Calico is a new approach to virtual networking and network security for containers, VMs, and bare metal services, that provides a rich set of security enforcement capabilities running on top of a highly scalable and efficient virtual network fabric. Calico includes pre-integration with Kubernetes and Mesos (as a CNI network plugin), Docker (as a libnetwork plugin) and OpenStack (as a Neutron plugin). Calico supports a broad range of deployment options including on premise or public cloud (AWS, GCE, etc) providing the same rich set of features across all.

Calico's network policy enforcement ensures that the only packets that flow to/from a workload are the ones the developer or operater expects. This is achieved by mapping high-level developer/operator intent to fully distributed ACLs running on every host. You can think of Calico as providing every workload with a fully automated virtual firewall to protect the workload and to protect the rest of your application should that workload become compromised. Calico automatically maps any network policy concepts from the orchetration envirnoment into Calico network policy. (For example, Calico was selected as the reference implementation of network policy for Kubernetes.) Calico network policy can also be specified using the Calico command line tools and APIs, either in place of or augmenting the policy concepts provided by the orchestration system.

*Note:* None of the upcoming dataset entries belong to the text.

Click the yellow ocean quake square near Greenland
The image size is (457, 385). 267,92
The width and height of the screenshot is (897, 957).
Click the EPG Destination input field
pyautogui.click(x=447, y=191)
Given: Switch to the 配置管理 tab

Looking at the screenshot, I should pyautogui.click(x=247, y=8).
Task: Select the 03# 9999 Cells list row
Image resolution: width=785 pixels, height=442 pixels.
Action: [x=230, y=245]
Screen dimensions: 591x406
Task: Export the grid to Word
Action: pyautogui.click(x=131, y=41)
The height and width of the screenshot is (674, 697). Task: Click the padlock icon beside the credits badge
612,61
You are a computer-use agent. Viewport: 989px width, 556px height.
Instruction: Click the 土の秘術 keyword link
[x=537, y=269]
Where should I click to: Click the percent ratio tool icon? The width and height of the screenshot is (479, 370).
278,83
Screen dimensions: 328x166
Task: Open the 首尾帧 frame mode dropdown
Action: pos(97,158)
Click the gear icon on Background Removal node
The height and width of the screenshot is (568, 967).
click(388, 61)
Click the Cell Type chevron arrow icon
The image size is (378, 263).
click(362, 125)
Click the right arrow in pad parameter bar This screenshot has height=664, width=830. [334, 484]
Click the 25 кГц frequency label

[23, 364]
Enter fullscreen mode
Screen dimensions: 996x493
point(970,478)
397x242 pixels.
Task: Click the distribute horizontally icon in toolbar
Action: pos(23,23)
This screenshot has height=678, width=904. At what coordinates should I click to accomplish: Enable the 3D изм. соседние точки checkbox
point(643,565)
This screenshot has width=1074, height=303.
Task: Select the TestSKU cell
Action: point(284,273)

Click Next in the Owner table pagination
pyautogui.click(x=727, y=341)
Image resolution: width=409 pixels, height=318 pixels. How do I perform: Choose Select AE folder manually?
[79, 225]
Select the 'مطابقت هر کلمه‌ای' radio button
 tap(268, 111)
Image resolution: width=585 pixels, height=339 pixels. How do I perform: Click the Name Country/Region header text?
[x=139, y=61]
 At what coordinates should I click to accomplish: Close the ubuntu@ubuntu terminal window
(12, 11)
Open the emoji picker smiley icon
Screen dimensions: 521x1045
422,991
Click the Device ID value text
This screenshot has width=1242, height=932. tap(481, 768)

Calico's highly scalable network fabric is built using the same principles as the internet - the most highly scaled network in existence. In contrast to most virtual networking solutions, Calico provides a flat IP network that can typically be run without any encapsulation (no overlays). The ability to run without an overlay provides exceptional throughput characteristics, and for large scale service operators makes diagnosing network connectivity issues a breeze. In addition Calico's network fabric also includes the ability to route packets using a stateless IP-in-IP overlay for any scenarios where an overlay network might be preferred.

Calico's network policy enforcement can also be combined with other virtual networking solutions. For example, the Canal project adds Calico policy enforcement to Flannel virtual networking. This exciting project brings rich network policy to Flannel users, and brings more network connectivity options to Calico users.